Si la forme est une première, l’idée n’est pas neuve pour le maire. Il en avait fait l’incroyable démonstration pour défendre l’autorisation du sexisme du burqini dans les piscines municipales de sa ville. Pour cela, il fut aidé par une des associations les plus sexistes et rétrogrades de France, qui assure la jonction entre extrême gauche et islamisme, à l’origine des actions burqini : Alliance citoyenne. Il rend d’ailleurs hommage à cette association par un clin d’œil dans son tweet qui informe sur cette campagne : «Nous soutenons les associations qui luttent contre les discriminations et pour une égalité d’accès au logement, à l’emploi, au respect.»
La Ville de Grenoble fait sienne la communication de l’islamisme politique en usant, comme ce dernier, du sexisme du voile comme outil prosélyte et politique, ainsi que du détournement victimaire de l’antiracisme par l’assignation biologique des «femmes musulmanes» au voile.

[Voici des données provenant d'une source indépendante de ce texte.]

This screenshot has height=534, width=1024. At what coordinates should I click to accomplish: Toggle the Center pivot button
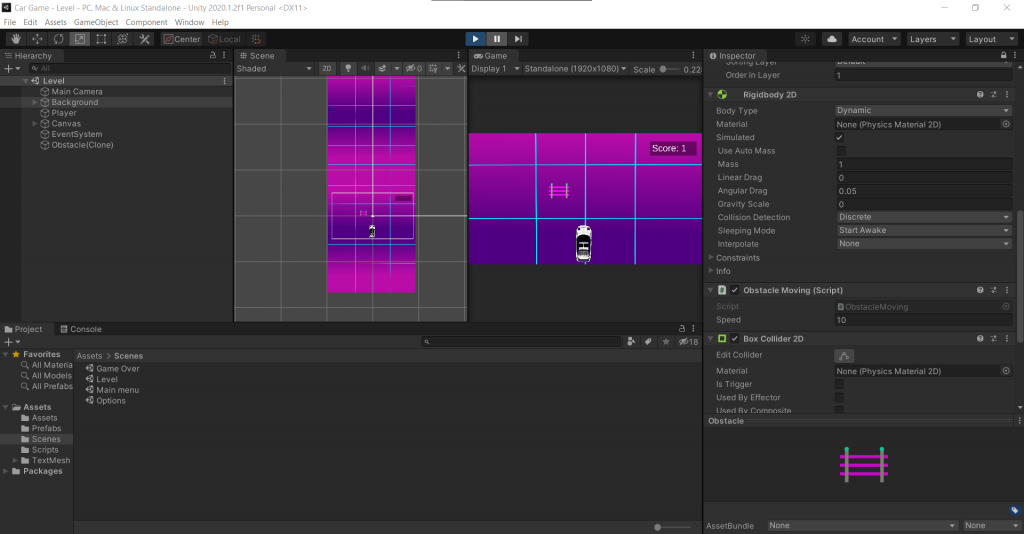click(182, 39)
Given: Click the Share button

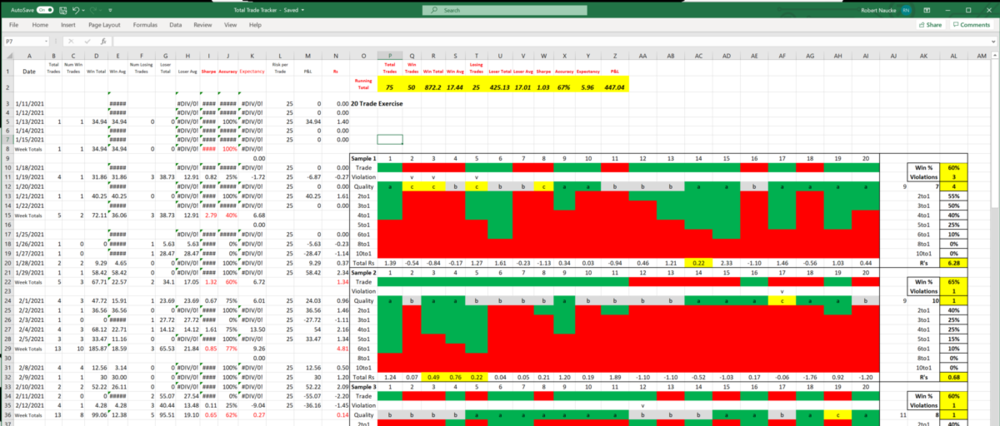Looking at the screenshot, I should [932, 24].
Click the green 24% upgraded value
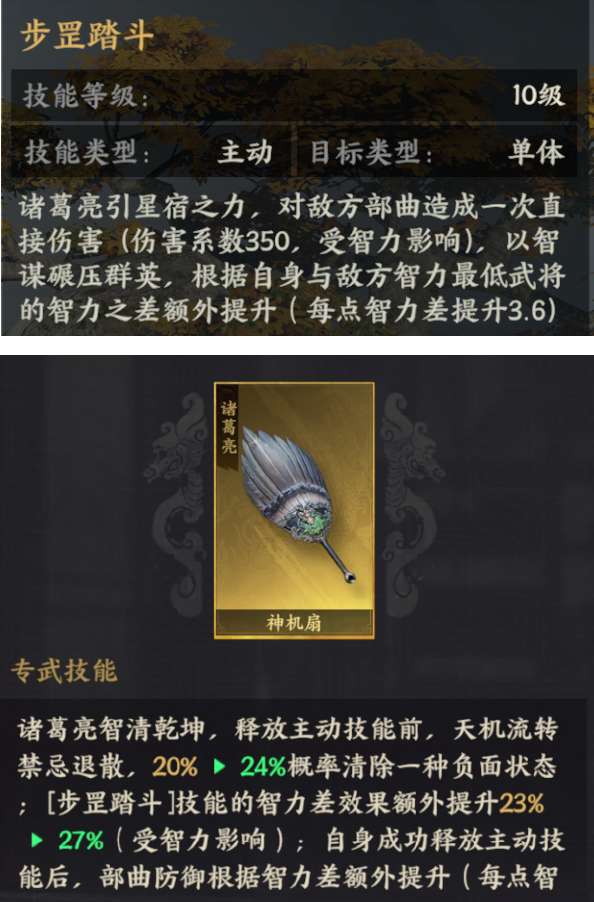This screenshot has width=594, height=902. pyautogui.click(x=263, y=766)
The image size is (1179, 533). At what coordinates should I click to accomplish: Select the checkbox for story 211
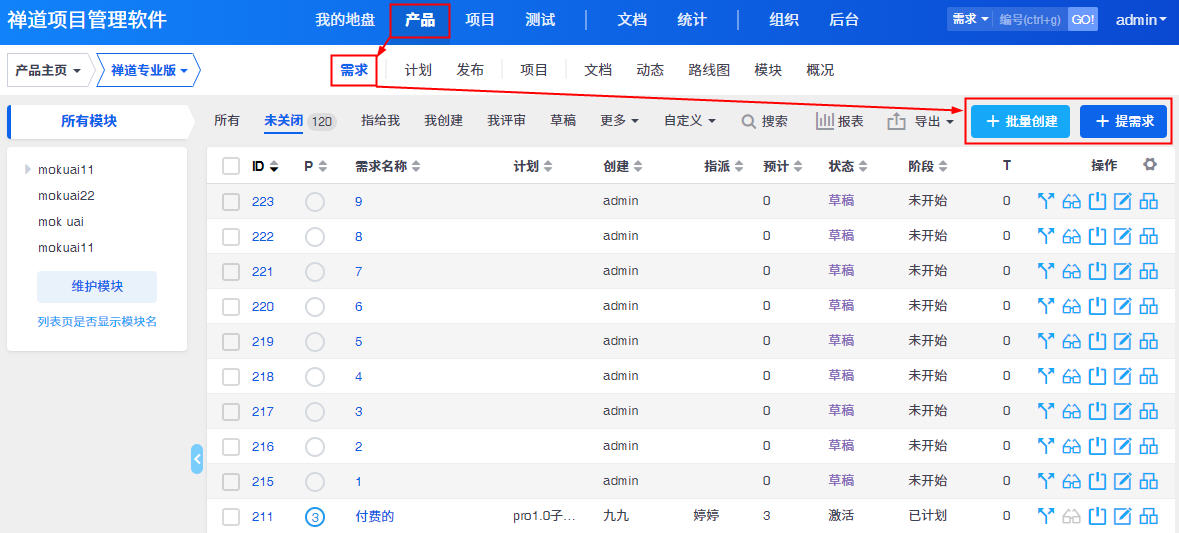coord(231,517)
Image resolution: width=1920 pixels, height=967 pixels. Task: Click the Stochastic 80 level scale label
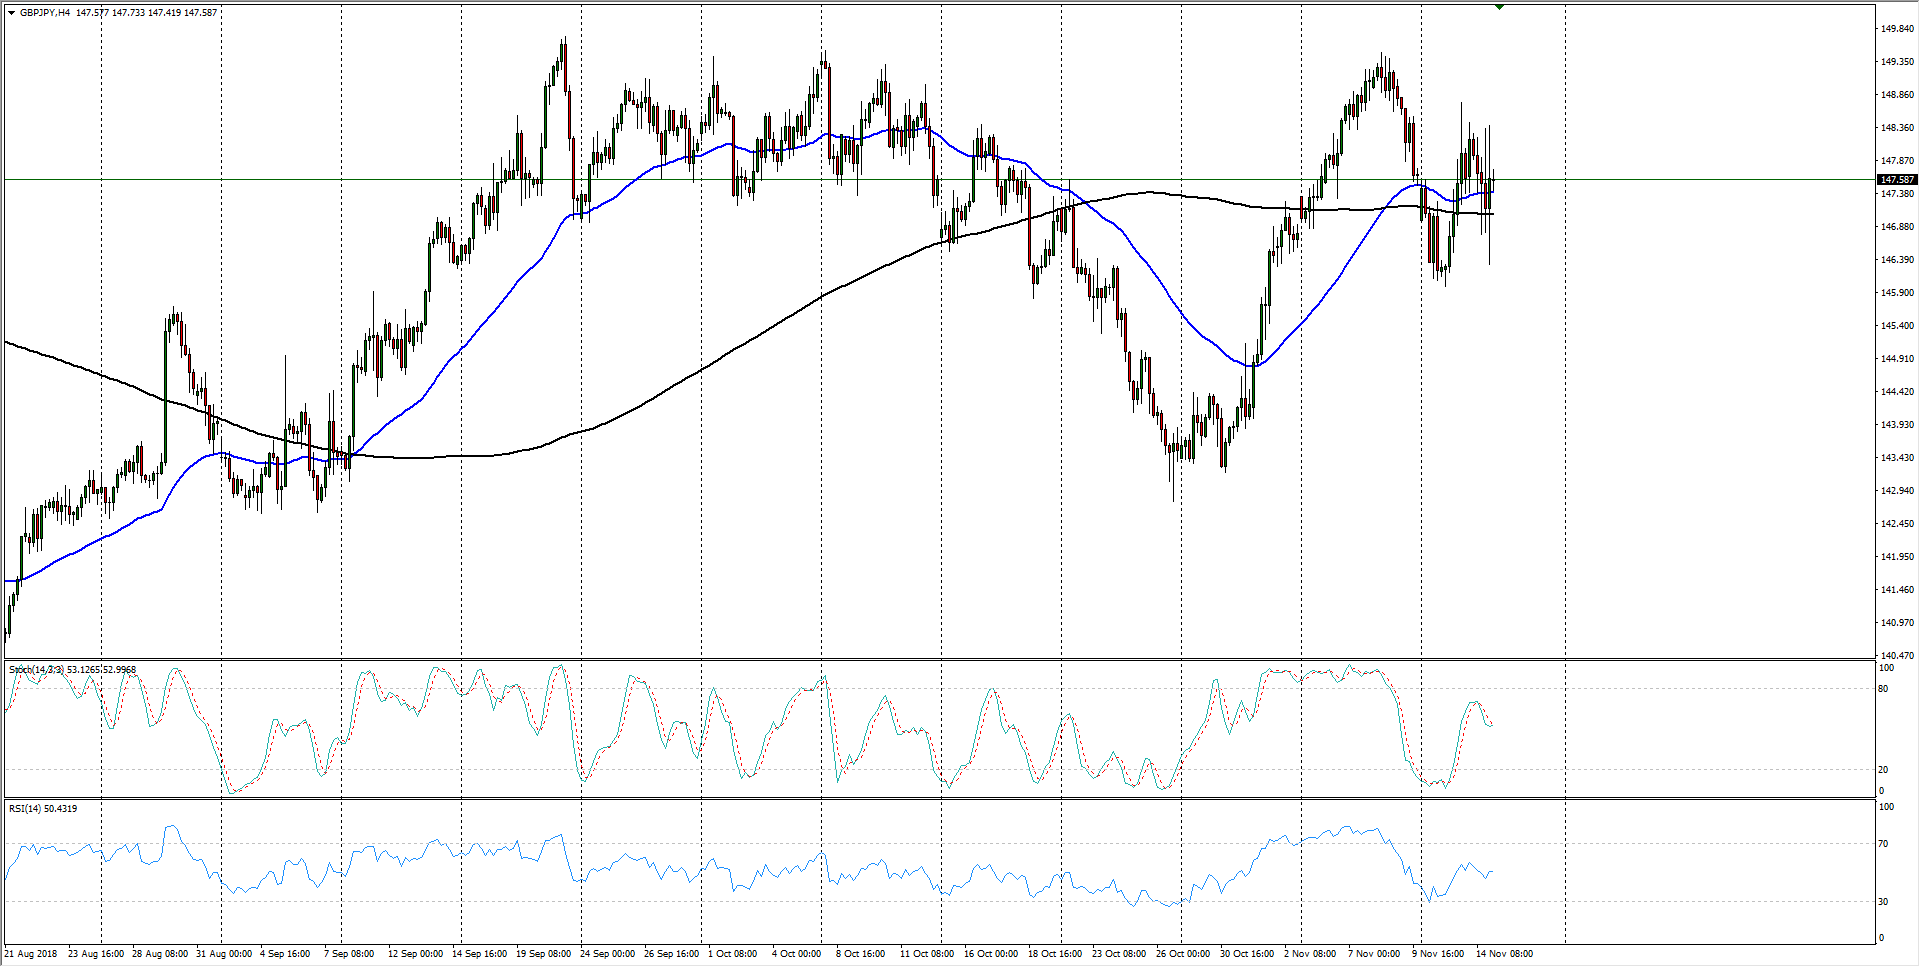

Le CCIE (le CCIF dissout en France et reconstitué en Belgique) lui en est reconnaissant. Cette association est idéologiquement une branche juridique des Frères musulmans. Dans un tweet, les islamistes du CCIE félicitent publiquement la Ville de Grenoble : «Une nouvelle campagne de @VilledeGrenoble (Sud Est) pour lutter contre le racisme. Merci @VilledeGrenoble d’inclure les femmes musulmanes dans vos campagnes». Il s’agit bien des «femmes musulmanes» pour toutes les assigner au voilement de leur être. Les musulmanes qui ne sont pas voilées ne seraient pas assez, ou pas du tout, musulmanes. Voilà à quoi participent la Ville de Grenoble et son maire.

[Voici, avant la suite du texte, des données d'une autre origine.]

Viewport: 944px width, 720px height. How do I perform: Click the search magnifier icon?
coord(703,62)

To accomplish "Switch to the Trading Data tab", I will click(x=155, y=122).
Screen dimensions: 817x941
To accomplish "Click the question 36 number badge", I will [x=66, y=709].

Le voile, outil politique, est sexuellement discriminant. La femme voilée serait de «race musulmane». Ainsi, pour la Ville de Grenoble, c’est l’opposition à cette discrimination sexiste, ou le traitement de cet accessoire à égalité avec tous les autres, qui serait une «discrimination raciale». C’est la rhétorique d’inversion conceptualisée par l’islamisme pour servir la stratégie victimaire. Le message de la «Journée internationale pour l’élimination de la discrimination raciale» est brouillé pour servir une idéologie totalitaire. Et tout cela avec l’argent des contribuables Grenoblois.
Naëm Bestandji est écrivain. Féministe et laïque engagé, il est l’auteur d’un essai remarqué, Le linceul du féminisme-Caresser l’islamisme dans le sens du voile (éditions Séramis, 2021).